_Problem to work on_
Transfer everything from the start of the listing down to and including the line containing "pos(2098,694)", requests and all, adding 91 to every coordinate in the answers.

_Extracted material_
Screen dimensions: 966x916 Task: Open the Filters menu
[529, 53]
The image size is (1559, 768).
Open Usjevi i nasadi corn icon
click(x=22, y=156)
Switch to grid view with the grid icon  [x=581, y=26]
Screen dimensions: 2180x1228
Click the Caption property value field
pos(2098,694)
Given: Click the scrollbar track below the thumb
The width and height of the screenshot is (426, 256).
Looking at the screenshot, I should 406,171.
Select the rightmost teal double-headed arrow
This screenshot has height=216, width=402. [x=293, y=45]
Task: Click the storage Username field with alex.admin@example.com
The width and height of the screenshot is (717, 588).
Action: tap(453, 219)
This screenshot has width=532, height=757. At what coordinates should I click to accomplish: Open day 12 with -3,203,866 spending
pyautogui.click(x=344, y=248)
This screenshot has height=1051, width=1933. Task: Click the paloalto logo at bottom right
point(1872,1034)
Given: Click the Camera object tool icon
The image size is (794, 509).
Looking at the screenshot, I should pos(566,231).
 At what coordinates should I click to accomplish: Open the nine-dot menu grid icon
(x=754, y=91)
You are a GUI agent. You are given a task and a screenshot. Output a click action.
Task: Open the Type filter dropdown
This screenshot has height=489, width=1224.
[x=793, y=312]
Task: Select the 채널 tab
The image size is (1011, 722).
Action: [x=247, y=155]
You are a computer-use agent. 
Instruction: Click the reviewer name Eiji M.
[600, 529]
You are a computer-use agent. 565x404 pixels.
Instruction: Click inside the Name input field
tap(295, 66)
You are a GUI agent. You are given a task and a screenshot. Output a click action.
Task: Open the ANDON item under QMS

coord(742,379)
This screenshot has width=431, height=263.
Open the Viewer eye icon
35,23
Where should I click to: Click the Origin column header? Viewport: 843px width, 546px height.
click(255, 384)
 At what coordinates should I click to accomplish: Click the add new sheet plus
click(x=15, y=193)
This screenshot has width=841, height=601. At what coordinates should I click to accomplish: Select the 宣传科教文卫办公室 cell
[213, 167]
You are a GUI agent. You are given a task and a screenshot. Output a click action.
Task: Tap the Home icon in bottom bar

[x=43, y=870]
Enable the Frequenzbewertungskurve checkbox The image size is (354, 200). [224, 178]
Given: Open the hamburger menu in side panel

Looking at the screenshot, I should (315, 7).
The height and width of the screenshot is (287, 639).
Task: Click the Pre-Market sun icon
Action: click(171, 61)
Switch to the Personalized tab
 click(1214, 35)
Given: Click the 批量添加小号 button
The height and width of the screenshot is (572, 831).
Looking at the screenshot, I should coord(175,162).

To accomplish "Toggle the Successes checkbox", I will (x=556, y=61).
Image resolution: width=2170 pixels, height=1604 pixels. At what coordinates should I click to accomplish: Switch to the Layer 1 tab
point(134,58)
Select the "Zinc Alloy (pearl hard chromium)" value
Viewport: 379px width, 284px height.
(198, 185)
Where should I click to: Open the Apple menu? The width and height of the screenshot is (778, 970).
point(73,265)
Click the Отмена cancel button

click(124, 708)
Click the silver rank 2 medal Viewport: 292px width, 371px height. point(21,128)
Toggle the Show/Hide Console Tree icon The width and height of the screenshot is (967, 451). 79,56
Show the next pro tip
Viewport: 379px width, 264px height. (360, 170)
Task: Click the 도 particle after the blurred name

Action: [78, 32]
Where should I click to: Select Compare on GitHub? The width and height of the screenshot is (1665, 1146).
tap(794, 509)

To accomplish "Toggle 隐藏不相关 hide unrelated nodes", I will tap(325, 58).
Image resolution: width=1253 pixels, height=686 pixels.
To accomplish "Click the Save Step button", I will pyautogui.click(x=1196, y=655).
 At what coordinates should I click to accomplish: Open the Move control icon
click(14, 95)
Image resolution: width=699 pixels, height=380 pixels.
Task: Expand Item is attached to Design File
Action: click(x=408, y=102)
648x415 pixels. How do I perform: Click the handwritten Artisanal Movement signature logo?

_Answer to the task_
Screen dimensions: 966x916 Task: Open the Filters menu
[620, 144]
The image size is (1559, 768).
Open Usjevi i nasadi corn icon
click(x=113, y=247)
Switch to grid view with the grid icon  [x=672, y=117]
Screen dimensions: 2180x1228
Click the Caption property value field
pos(2189,785)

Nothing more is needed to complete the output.